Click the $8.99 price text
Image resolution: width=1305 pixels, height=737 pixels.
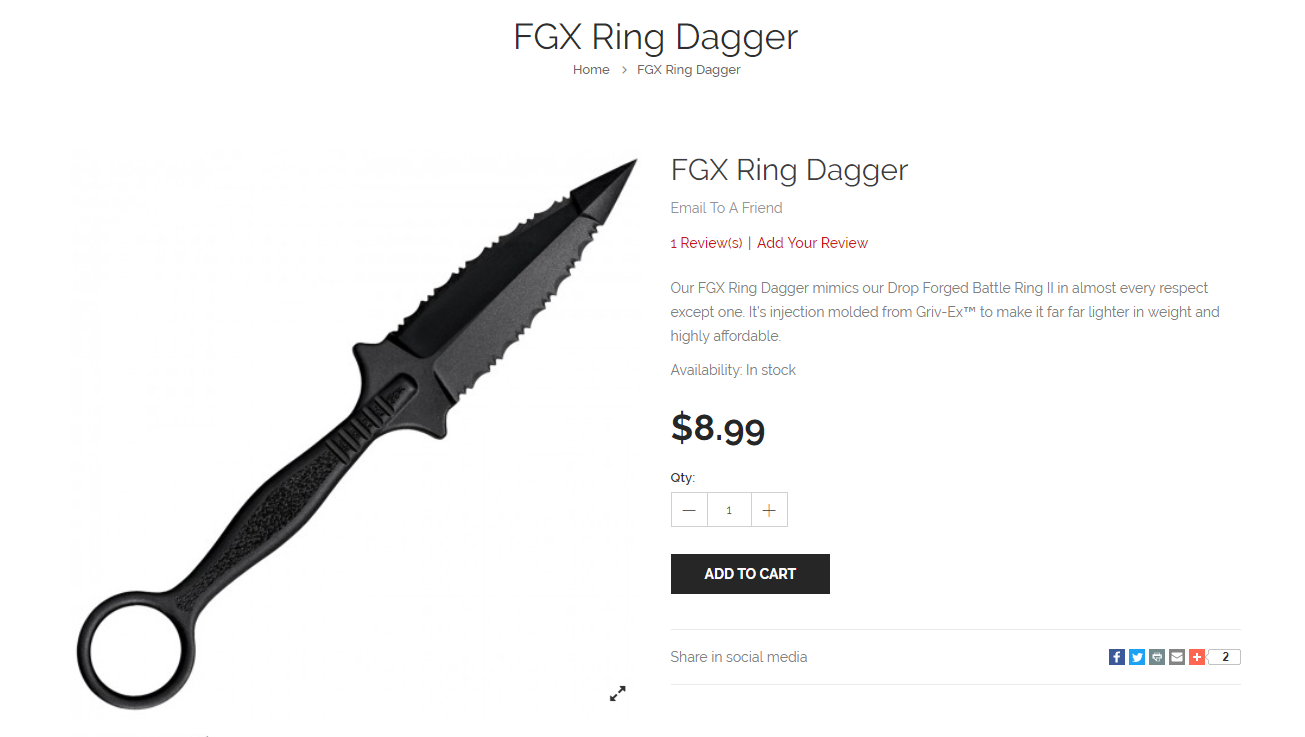click(x=718, y=428)
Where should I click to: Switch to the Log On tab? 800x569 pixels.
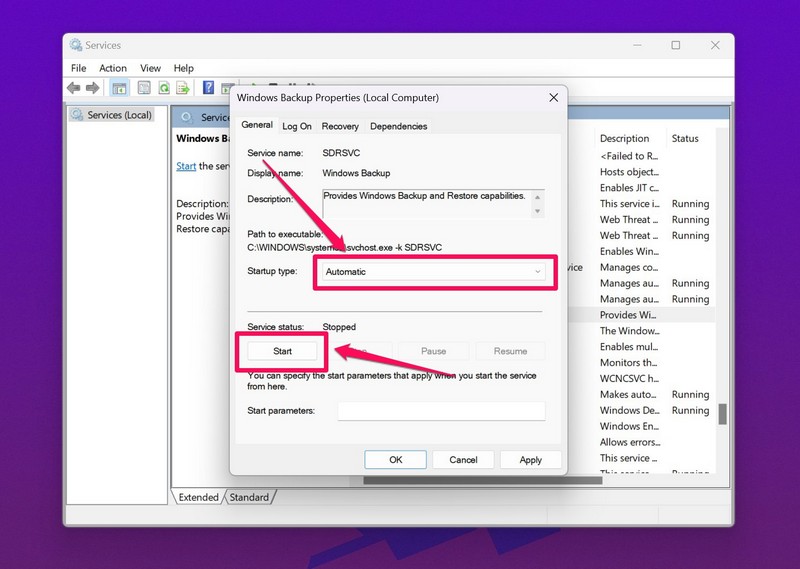(x=297, y=126)
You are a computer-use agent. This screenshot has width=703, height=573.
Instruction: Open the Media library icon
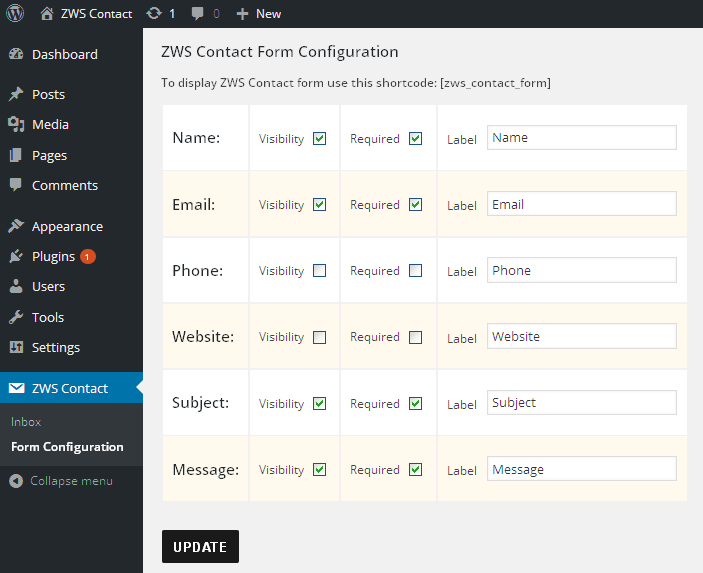[16, 124]
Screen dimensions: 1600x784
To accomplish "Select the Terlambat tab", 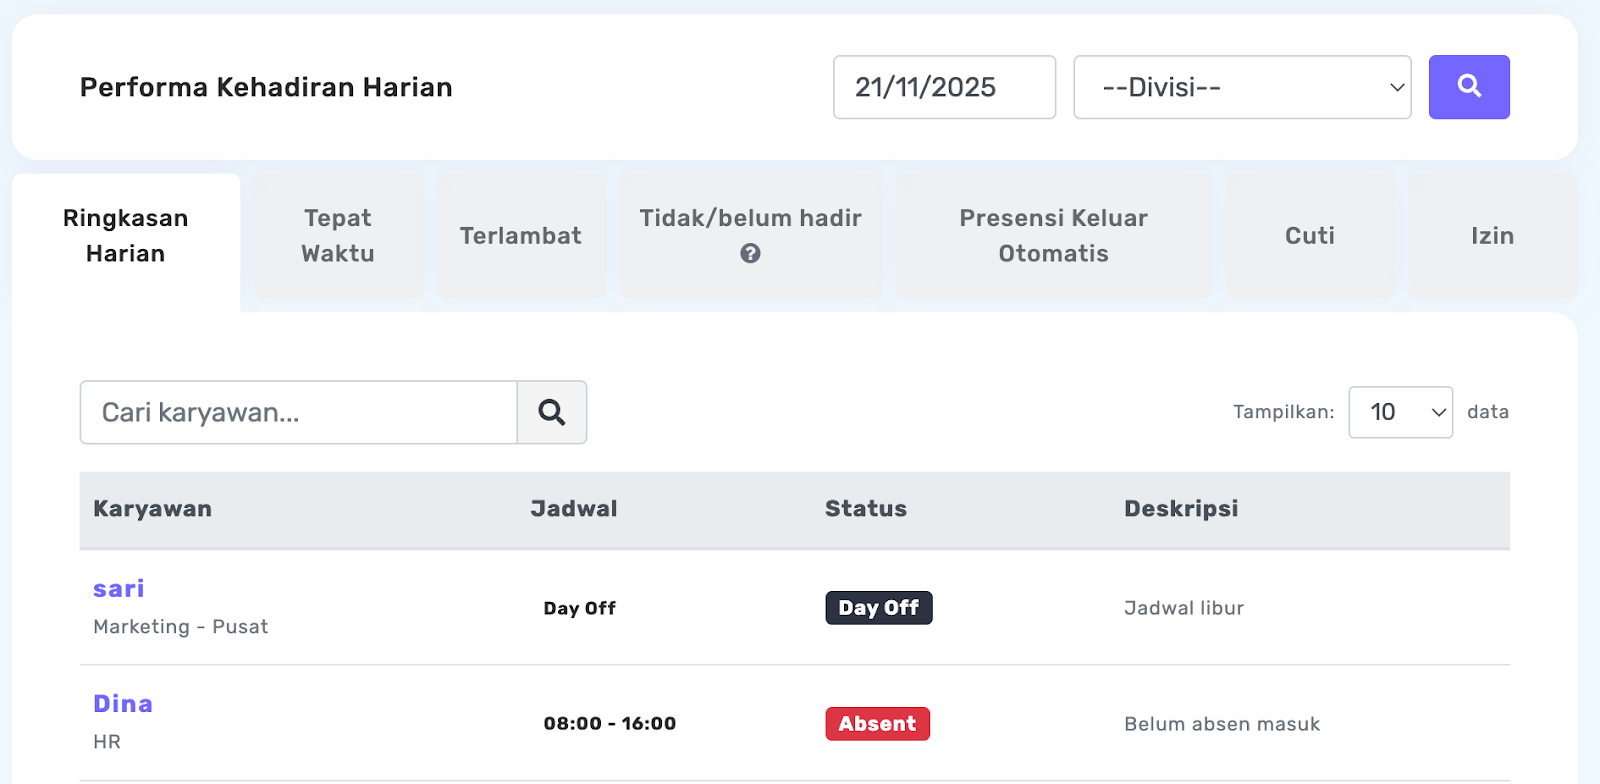I will (x=521, y=236).
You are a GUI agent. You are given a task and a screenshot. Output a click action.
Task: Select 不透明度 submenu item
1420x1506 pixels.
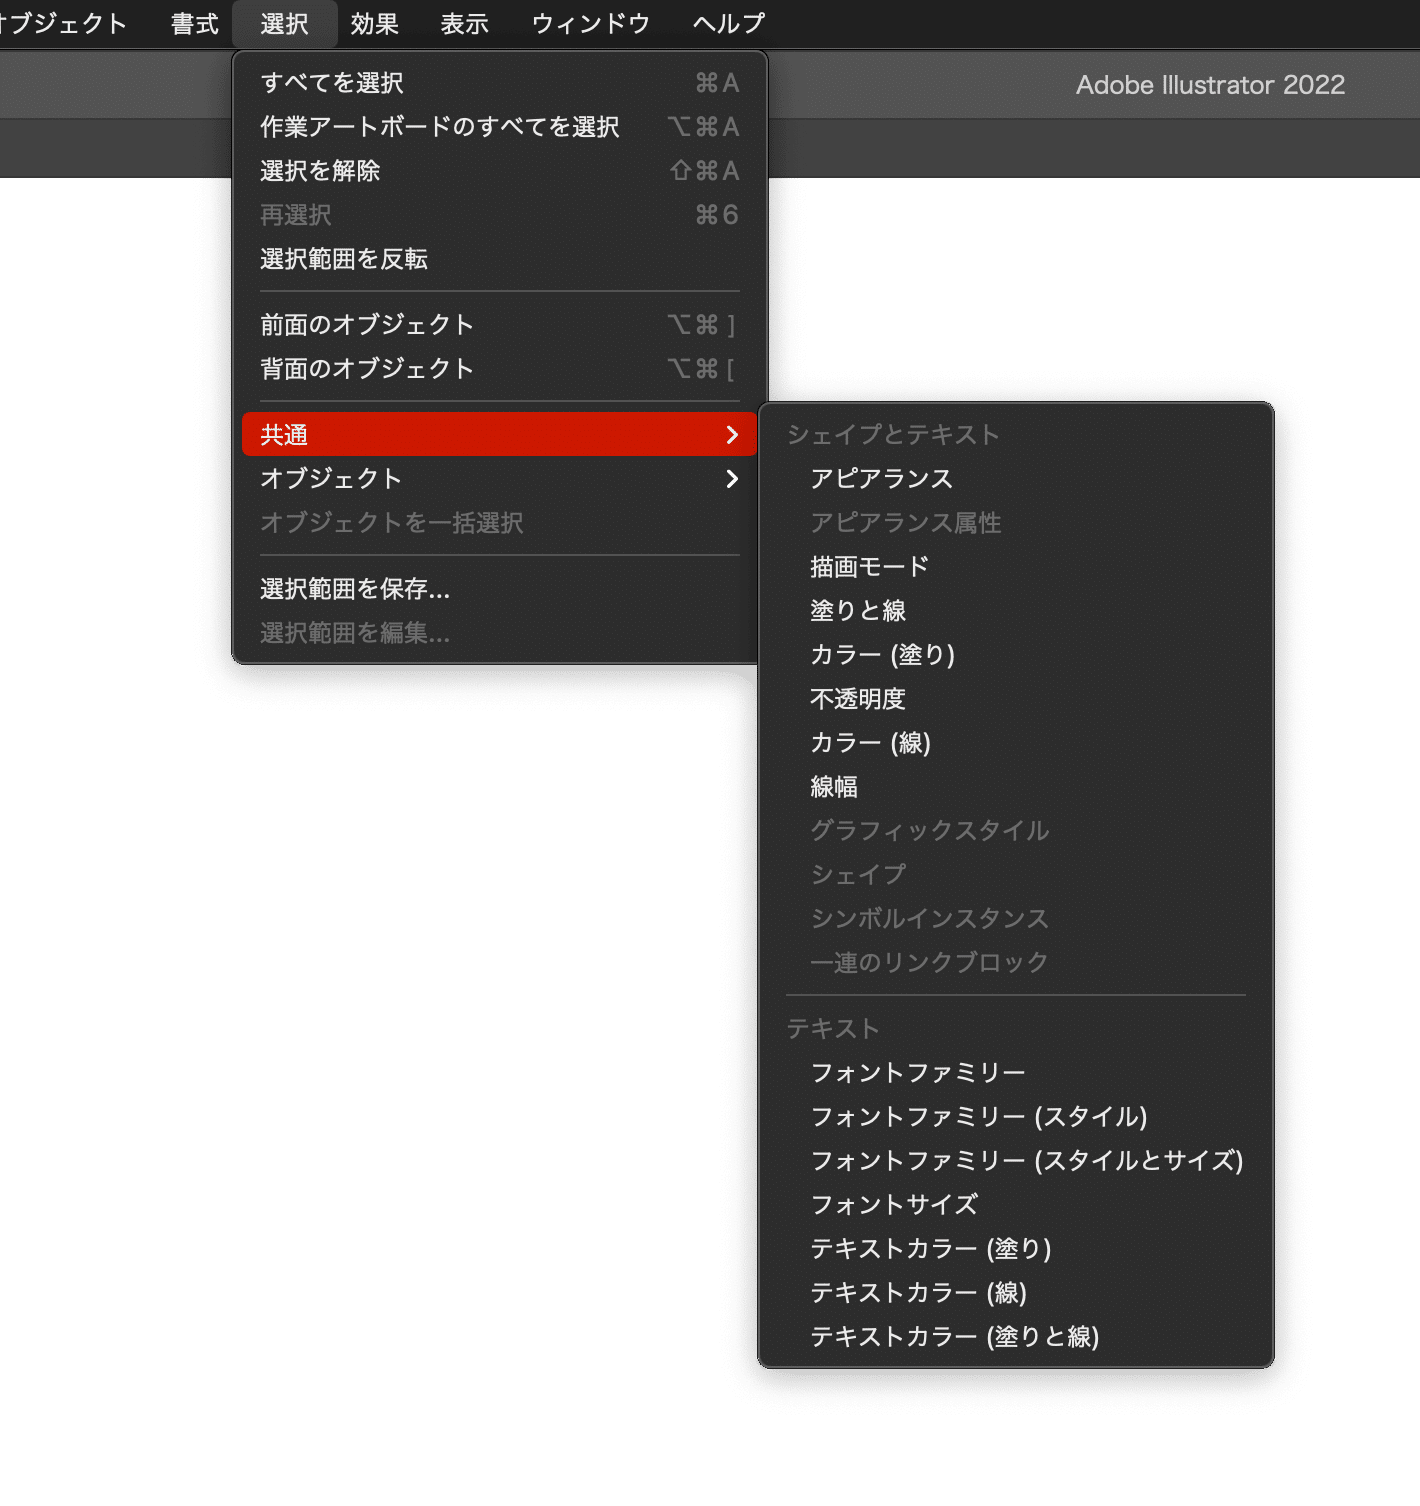[x=1016, y=699]
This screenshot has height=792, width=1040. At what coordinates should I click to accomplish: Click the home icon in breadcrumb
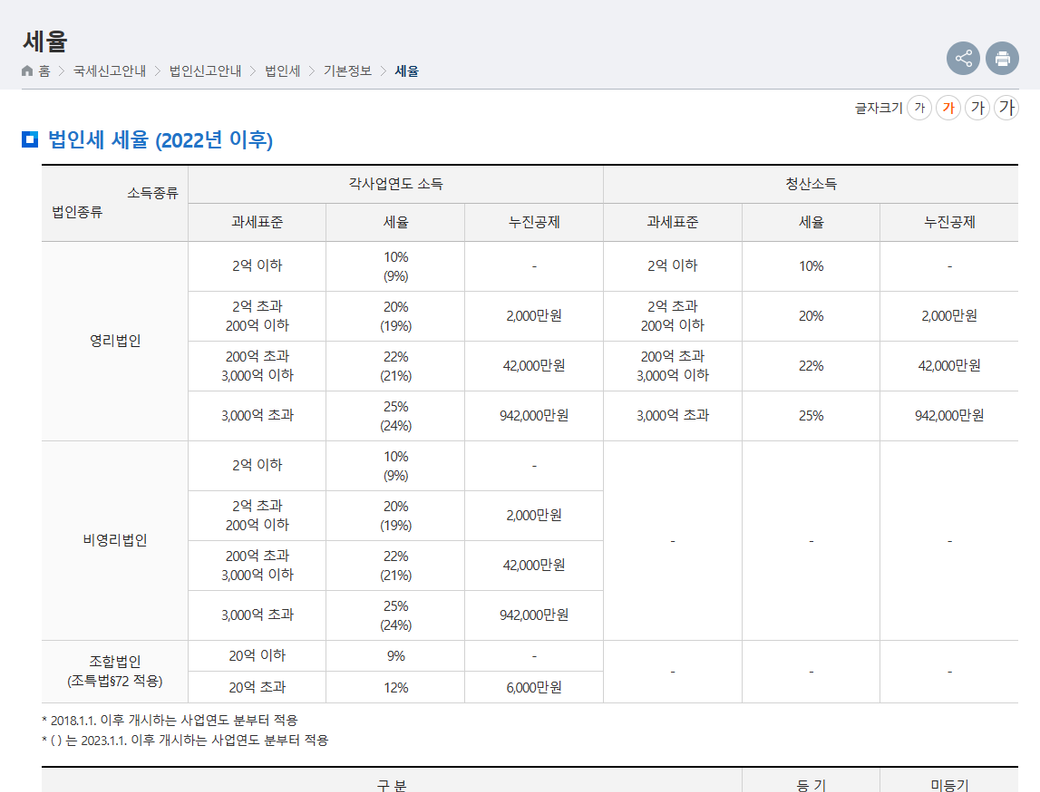point(27,71)
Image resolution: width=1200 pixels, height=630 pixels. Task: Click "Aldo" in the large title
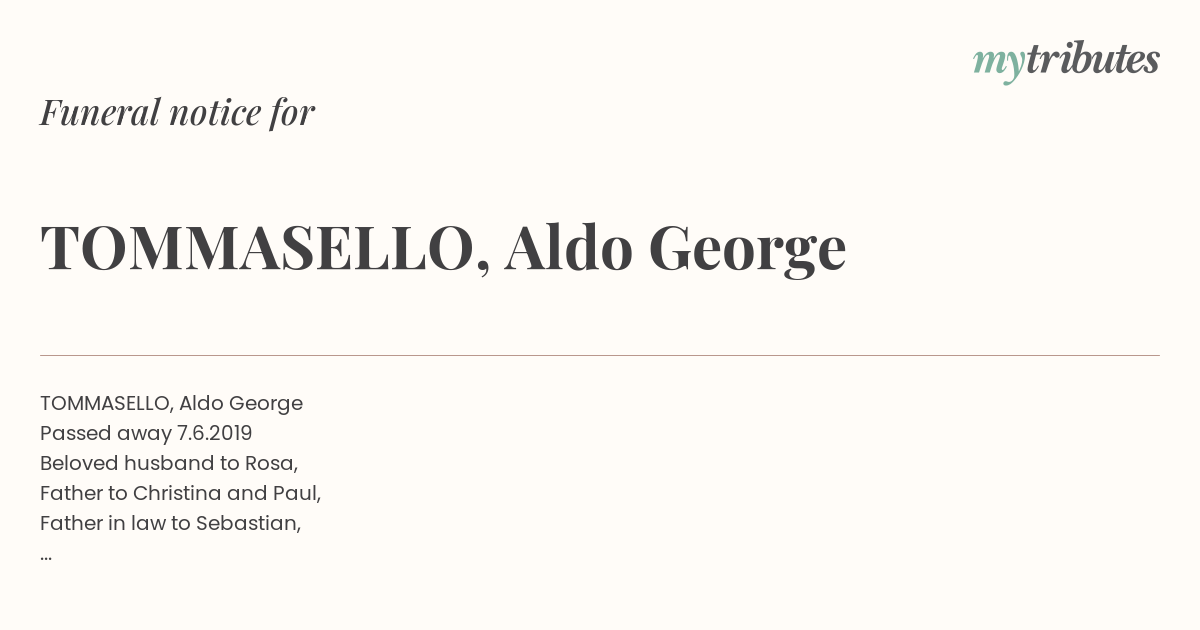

● **Do this**
Arrange the data as a Markdown table with the columns "Row" and "Line", one row per line, from the start of the data through the line containing "(x=297, y=126)". Skip blank lines, and leave the pictures out.

● **Full output**
| Row | Line |
|---|---|
| 1 | Click the $8.99 price text |
| 2 | Image resolution: width=1305 pixels, height=737 pixels. |
| 3 | click(x=718, y=428) |
| 4 | Where should I click to: Switch to the Log On tab? 800x569 pixels. |
| 5 | (x=297, y=126) |